Exercise instructions:
Pull out every line from the line containing "Where should I click to: Select the Power" through the end of the material, both ends included, and reproduce it exactly. Keep pictures out.

◇ ◇ ◇ ◇ ◇ ◇ ◇

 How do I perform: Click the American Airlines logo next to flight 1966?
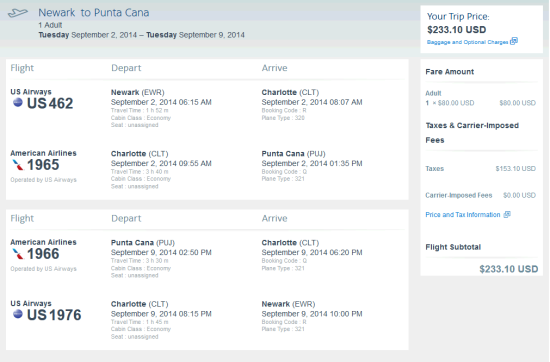(18, 254)
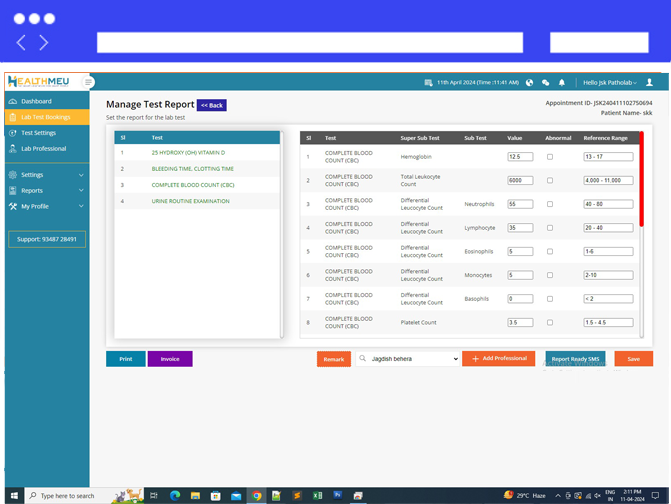Open Chrome from the Windows taskbar
The width and height of the screenshot is (671, 504).
click(x=256, y=495)
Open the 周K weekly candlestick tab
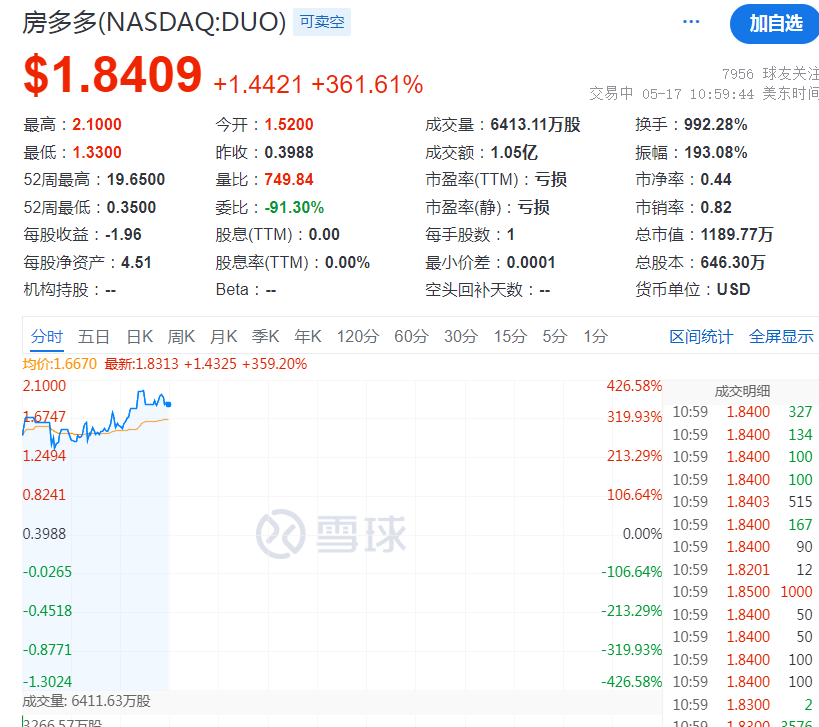The image size is (819, 727). coord(181,337)
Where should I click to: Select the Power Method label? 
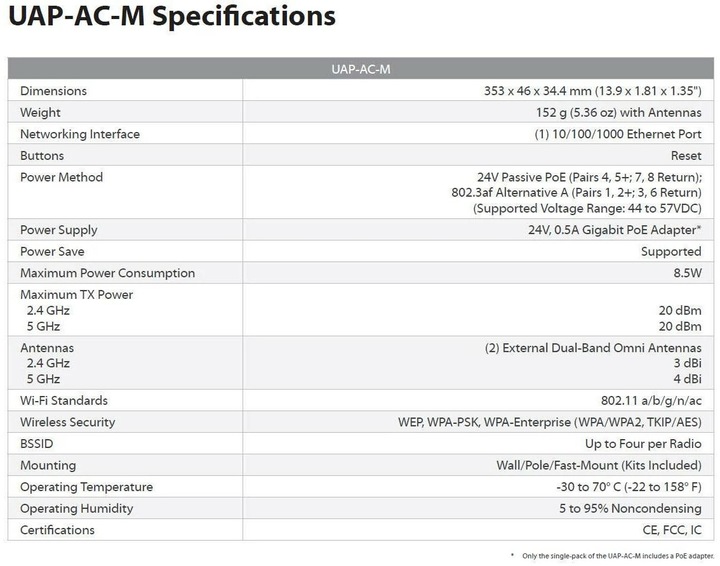[62, 177]
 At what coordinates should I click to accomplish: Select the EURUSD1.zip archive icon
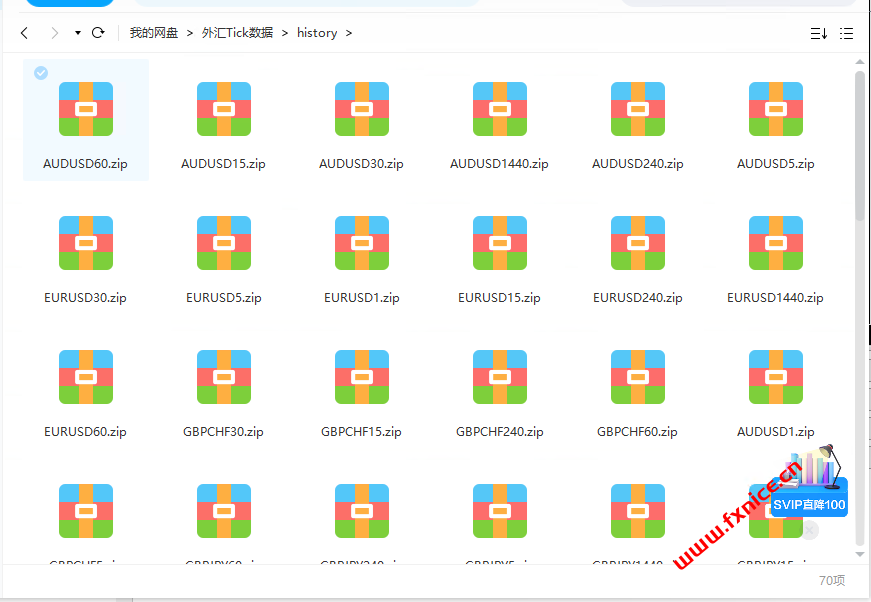362,243
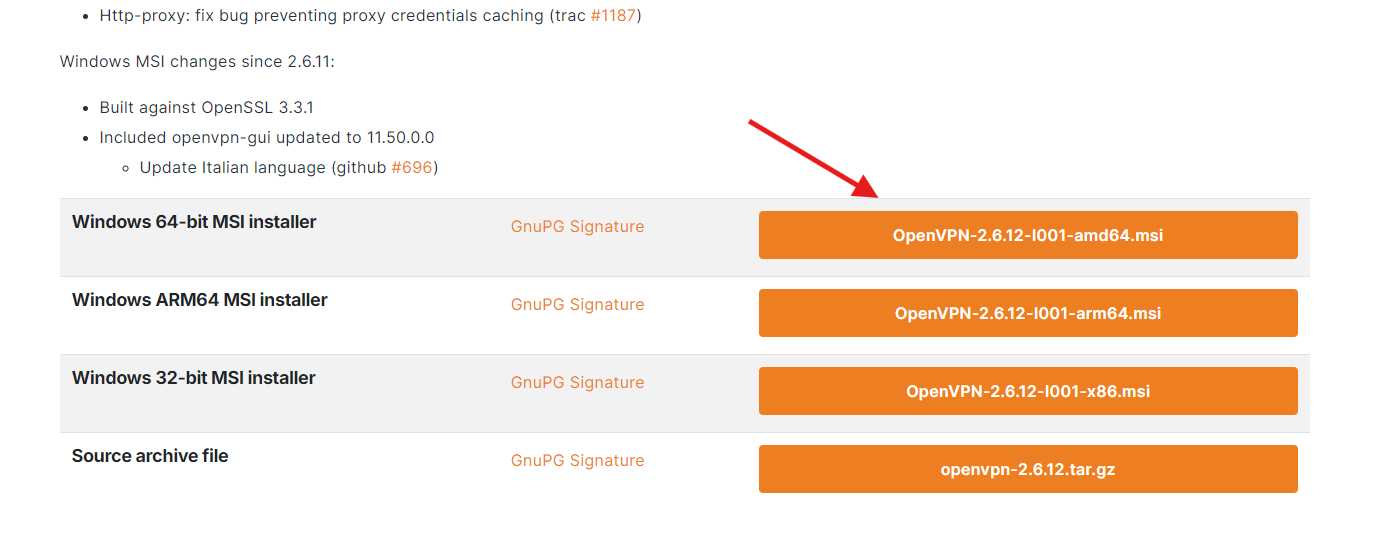This screenshot has height=553, width=1386.
Task: Click the "Windows 64-bit MSI installer" row label
Action: click(194, 222)
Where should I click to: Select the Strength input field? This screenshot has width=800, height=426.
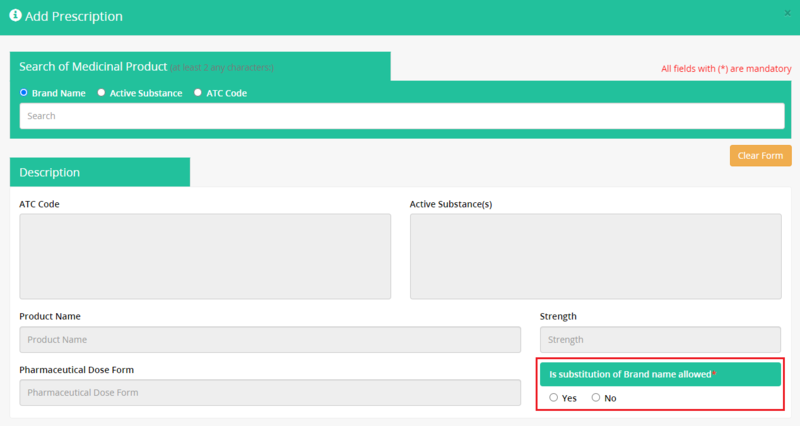coord(659,340)
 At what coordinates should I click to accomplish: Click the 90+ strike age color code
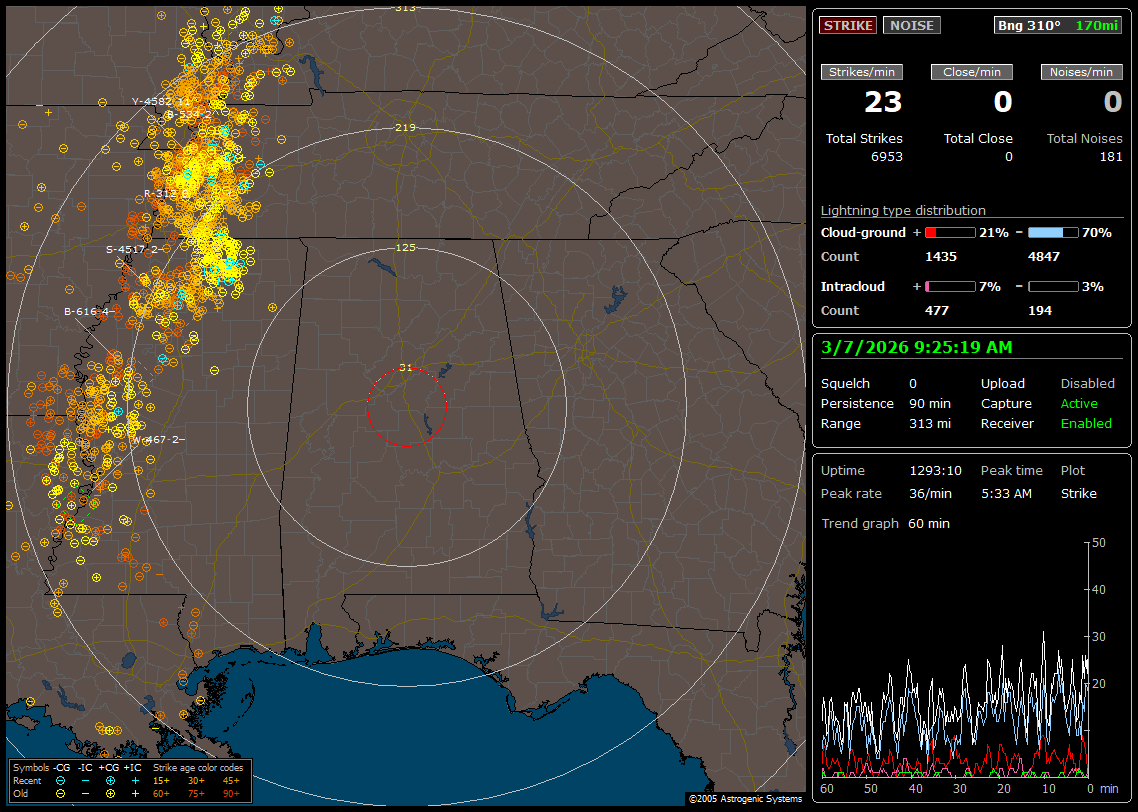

◇ ◇ ◇ ◇ ◇ ◇ ◇

Exercise result:
Where should I click to: Select the Power Method label? 
[62, 177]
 At what coordinates should I click to accomplish: Select the EURUSD1.zip archive icon
362,243
This screenshot has height=553, width=1386.
Task: Click the "Windows 64-bit MSI installer" row label
Action: click(194, 222)
Where should I click to: Select the Strength input field? This screenshot has width=800, height=426.
coord(659,340)
 At what coordinates should I click to accomplish: Click the 90+ strike age color code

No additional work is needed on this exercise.